As a teenager, I was desperate for anything that would help me make sense of who I was. This was the 80s and diverse role models were scarce. Let's face it, The Cure, the brat pack and Jean-Paul Sartre were still essentially straight men. And so, I would spend hours hanging around Waterstones pouring over new book releases, hoping I might find a novel that would speak to my nascent sense of difference, and that a stranger might catch my eye, as I flicked through an Edmund White. Neither of these things ever happened.
I love literature, but as at eighteen-year-old it was all about the 'A Level' English Lit reading list, and that meant Jane Austen, Arthur Miller and Bertolt Brecht, with a few battered Agatha Christie paperbacks on the side. I am sure Austen covers the human condition but something was missing for me.
And then I came across Armistead Maupin’s Tales of the City series. The covers gave nothing away but the books were about to change my life.
With Tales of the City, I was suddenly transported into the heady world of San Francisco in the late 70s where a gay protagonist - yes a gay protagonist! - dreamt of love and went cruising at the 24/7 supermarket, and the eccentric transsexual landlady of 28 Barbary Lane kept an eye on her ‘logical family’, sometimes sellotaping a joint to someone's front door for when they needed it.
I loved the Tales of the City series immediately, these were people with jobs and lives and friends. It was matter-of-fact and ordinary, yet ground-breaking. This meant everything to me as a teenager growing up in a time where tomb stones were falling over in public health advertisements, and the legal age of consent was 21, and you could get beaten up for even looking at another man.
And I desperately wanted Michael ‘Mouse’ Tolliver to find love, and be happy, and not to die of AIDS, which was the outcome for most gay characters in books, film and TV back in the late 80s, because that was the reality then, but I didn't want that for Michael because of course Michael’s story was my story too.

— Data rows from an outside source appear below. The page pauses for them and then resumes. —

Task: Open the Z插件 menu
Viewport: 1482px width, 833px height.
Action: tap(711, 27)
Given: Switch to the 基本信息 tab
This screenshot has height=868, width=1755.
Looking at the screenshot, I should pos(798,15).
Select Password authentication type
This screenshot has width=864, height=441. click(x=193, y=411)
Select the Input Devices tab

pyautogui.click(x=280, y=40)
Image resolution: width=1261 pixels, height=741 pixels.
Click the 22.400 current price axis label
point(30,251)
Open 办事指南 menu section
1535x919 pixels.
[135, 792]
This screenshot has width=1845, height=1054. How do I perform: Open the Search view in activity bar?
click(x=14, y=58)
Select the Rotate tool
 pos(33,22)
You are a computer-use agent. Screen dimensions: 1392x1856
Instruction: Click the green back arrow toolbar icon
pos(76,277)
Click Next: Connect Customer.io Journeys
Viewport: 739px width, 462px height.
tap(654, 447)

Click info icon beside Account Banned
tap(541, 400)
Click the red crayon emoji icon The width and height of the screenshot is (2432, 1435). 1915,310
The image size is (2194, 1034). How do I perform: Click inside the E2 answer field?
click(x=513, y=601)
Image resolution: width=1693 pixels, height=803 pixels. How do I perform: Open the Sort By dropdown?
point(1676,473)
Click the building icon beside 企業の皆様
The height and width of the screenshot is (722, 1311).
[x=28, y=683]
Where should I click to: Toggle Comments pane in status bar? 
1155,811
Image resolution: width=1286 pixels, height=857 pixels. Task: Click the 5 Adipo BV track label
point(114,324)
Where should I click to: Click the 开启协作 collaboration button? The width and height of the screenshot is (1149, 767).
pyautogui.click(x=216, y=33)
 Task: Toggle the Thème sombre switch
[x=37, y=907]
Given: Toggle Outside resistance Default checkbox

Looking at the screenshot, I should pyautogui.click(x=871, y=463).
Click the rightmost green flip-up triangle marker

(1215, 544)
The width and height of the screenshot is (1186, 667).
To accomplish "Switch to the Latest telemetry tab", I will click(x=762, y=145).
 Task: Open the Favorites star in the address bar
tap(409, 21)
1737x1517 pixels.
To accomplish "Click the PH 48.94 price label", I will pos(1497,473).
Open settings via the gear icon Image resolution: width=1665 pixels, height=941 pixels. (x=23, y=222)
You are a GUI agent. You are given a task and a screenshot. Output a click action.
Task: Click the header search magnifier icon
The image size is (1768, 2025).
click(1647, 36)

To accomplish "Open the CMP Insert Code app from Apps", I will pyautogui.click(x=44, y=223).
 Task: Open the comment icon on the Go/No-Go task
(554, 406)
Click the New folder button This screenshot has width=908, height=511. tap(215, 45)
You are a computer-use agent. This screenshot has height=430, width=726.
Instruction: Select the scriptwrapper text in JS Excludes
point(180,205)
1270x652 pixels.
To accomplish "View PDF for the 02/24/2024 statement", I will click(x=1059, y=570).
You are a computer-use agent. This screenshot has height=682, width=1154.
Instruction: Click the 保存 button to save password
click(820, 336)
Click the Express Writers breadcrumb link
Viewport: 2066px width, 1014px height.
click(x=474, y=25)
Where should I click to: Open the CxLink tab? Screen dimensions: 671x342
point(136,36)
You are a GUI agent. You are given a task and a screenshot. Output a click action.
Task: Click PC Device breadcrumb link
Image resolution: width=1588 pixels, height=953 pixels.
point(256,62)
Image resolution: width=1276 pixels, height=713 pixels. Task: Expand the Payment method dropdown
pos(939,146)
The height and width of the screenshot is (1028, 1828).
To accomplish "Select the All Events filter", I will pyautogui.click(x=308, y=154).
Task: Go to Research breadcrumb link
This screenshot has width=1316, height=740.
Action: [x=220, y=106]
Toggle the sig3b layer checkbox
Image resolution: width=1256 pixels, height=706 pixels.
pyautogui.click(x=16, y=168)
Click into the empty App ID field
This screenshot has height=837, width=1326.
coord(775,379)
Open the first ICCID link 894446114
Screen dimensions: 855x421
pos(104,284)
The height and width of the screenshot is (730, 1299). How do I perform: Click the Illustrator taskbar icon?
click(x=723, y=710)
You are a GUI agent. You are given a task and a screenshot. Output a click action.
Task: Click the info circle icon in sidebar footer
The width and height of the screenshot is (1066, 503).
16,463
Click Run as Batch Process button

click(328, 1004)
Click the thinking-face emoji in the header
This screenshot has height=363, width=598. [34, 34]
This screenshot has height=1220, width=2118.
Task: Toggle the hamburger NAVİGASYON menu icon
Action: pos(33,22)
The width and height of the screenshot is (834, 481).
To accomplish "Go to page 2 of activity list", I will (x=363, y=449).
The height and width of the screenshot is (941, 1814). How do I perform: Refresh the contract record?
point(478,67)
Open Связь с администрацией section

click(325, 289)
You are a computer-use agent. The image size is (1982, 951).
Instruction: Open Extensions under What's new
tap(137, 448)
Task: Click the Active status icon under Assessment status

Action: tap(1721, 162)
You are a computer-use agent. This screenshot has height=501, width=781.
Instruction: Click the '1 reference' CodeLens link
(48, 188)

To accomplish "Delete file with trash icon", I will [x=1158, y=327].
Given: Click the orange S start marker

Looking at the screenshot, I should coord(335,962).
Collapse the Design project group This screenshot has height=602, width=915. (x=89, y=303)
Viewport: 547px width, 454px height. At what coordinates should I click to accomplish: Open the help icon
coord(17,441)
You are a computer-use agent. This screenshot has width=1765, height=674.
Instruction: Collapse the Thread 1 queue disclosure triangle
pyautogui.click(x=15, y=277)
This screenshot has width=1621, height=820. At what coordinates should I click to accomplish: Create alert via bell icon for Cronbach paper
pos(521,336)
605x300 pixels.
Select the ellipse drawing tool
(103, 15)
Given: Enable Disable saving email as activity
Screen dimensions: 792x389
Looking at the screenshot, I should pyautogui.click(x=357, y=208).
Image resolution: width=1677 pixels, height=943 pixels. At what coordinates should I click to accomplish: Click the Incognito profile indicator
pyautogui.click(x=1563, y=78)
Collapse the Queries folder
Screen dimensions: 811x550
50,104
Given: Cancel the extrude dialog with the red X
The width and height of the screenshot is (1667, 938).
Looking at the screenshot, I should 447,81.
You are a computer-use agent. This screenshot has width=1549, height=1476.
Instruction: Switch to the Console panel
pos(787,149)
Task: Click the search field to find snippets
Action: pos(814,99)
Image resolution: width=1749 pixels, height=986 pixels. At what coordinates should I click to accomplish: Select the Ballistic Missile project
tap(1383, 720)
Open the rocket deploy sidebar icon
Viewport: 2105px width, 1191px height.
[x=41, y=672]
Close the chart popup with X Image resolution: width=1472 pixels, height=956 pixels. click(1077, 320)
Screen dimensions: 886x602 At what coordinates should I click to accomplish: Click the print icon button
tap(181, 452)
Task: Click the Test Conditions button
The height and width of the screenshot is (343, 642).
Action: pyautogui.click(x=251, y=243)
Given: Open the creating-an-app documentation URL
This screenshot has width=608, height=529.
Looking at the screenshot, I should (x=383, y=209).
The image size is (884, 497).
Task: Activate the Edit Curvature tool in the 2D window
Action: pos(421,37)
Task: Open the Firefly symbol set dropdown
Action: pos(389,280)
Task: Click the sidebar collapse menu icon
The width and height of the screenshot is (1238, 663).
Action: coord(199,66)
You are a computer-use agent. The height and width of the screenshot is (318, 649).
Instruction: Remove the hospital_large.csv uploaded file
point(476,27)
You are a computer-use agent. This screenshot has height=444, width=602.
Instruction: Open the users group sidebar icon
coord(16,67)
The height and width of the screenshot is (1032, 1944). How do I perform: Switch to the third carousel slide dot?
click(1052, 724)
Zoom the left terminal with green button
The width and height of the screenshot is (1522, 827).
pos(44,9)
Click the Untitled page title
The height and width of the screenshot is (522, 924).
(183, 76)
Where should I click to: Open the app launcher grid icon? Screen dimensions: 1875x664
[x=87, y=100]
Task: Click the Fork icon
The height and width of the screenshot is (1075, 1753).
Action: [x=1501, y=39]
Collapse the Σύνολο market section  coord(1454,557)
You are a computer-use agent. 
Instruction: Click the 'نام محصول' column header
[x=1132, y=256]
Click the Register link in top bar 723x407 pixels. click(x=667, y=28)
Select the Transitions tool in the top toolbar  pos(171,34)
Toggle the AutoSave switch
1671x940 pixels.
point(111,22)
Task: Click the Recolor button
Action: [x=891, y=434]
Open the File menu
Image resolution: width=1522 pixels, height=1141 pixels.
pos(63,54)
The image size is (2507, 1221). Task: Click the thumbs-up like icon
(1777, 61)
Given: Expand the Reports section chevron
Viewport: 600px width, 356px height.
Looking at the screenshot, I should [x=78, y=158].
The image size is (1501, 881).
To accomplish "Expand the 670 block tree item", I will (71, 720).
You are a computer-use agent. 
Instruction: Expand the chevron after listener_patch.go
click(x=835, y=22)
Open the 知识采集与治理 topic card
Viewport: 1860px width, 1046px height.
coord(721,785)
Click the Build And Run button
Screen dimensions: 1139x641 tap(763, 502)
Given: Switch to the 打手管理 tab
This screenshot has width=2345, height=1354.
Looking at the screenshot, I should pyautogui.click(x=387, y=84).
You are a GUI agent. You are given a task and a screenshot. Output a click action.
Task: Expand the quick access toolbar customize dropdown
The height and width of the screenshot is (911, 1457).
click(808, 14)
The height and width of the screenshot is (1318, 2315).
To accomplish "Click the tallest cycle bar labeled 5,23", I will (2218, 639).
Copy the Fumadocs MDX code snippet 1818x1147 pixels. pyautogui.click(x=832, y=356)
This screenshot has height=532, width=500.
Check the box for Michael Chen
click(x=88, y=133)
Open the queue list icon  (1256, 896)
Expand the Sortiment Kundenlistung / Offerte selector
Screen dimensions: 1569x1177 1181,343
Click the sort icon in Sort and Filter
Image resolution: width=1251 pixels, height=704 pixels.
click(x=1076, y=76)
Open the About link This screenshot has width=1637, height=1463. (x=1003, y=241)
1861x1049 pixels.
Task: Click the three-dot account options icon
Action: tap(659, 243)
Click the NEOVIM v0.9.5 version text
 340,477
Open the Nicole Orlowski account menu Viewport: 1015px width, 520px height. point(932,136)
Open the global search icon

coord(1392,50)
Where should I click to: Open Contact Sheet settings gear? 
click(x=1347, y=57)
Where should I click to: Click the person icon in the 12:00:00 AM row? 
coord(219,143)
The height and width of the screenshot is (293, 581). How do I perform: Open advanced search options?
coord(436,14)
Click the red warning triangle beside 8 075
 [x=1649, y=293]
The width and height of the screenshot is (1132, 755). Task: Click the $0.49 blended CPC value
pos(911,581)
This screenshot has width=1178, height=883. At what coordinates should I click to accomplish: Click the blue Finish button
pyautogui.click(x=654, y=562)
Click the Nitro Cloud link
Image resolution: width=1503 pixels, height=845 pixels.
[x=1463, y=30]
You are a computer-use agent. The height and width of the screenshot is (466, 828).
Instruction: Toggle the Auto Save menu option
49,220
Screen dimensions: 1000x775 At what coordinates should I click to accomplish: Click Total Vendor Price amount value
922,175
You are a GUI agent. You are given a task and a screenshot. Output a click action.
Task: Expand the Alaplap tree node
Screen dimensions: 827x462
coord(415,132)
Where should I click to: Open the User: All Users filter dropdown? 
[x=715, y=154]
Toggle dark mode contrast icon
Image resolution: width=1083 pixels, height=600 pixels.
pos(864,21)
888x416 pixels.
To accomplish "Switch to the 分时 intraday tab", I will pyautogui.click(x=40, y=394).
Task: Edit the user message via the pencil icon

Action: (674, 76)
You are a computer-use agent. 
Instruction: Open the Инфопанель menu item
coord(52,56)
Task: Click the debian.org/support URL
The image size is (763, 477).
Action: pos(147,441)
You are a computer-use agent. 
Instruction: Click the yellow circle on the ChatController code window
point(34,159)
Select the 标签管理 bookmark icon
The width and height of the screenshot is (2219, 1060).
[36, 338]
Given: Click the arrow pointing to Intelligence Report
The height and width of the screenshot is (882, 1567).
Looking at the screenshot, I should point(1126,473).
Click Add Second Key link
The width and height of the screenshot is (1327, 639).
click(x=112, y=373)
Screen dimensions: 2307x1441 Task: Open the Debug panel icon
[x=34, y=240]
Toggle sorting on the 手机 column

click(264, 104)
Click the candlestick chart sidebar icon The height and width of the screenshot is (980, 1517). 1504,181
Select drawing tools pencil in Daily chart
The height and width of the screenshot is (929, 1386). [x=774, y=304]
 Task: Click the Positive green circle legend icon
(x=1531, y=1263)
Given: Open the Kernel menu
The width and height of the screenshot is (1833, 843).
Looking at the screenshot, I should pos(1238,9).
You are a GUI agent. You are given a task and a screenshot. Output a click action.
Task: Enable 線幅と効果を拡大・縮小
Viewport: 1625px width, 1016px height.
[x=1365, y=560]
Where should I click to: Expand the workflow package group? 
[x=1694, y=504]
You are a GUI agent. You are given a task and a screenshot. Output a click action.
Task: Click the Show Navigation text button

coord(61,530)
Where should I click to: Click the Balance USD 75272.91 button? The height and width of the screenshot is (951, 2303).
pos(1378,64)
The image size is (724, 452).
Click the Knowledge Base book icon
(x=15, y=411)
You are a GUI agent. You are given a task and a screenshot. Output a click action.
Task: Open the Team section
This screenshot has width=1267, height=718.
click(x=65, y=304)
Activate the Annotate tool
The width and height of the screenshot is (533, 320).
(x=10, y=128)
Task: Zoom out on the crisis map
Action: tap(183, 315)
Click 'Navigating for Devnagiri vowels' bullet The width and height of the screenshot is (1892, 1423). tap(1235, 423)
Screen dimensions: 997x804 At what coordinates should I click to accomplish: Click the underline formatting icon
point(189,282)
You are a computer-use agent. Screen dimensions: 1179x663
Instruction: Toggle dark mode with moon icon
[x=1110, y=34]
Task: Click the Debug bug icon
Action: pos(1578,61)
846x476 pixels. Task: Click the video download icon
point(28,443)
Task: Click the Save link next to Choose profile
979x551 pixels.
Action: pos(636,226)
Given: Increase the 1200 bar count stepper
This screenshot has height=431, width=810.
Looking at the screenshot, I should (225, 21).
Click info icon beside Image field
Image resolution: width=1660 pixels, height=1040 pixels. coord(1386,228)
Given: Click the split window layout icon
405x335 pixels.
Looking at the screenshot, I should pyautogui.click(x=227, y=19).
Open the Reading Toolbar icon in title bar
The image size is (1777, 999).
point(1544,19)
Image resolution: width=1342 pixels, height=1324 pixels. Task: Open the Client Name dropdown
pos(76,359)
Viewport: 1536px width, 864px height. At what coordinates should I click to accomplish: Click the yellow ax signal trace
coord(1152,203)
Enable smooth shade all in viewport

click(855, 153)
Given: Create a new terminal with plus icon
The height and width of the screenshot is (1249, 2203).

To this day, Michael’s ‘coming out’ letter, ‘Dear Moma’, has helped countless people navigate their sexuality, and their place in the world. You can watch Sir Ian Mckellen read it here:
Without doubt, it is one of the most powerful pieces of 20th century writing. So, it is no exaggeration to say Maupin’s books helped me find myself. And I loved the idea of 28 Barbary Lane, a community of likeminded outsiders, a place of acceptance with a sense of belonging. I wanted this life so badly, where family was unconditional, and love was complicated, and sex came with a safe message, but was still sexy and romantic.
Fast forward 30 years - yikes - and Netflix has just released a new TV series of Tales of the City, based on Maupin’s more recent books. Many of the old characters are back. Olympia Dukakis is of course Anna Madrigal and Laura Linney is Mary Ann Singleton. Murray Bartlett, from the brilliant HBO series Looking, plays Michael Tolliver, which is perfect casting. I love Elliot Page as Shawna, though a couple of the new characters are a little more tricky, Margot is slowly growing on me, the twins less so. Without giving anything away, Jen Richards is the stand-out as the young Anna finding her way in the 1950s.
I am fiercely loyal to Tales of the City but like much in life, I have had to accept that time moves on, and that it is not just my story any longer. The new series tackles the many different opinions of the LGBTQI community in a post-AIDS, post-literate, gender fluid, millennial San Francisco. It will not appeal to everyone, maybe that is the whole point.
But at the heart of Tales of the City is still a message which speaks across the generations. As Anna Madrigal says, ‘we’re still people ... flawed ... narcissistic and doing our best’. All the characters eventually find out, it is not about changing who you are, it is about finding who you are. Sometimes we need a place to do that, somewhere safe and secure, a community that nourishes us rather than depletes us. We all need our own 28 Barbary Lane.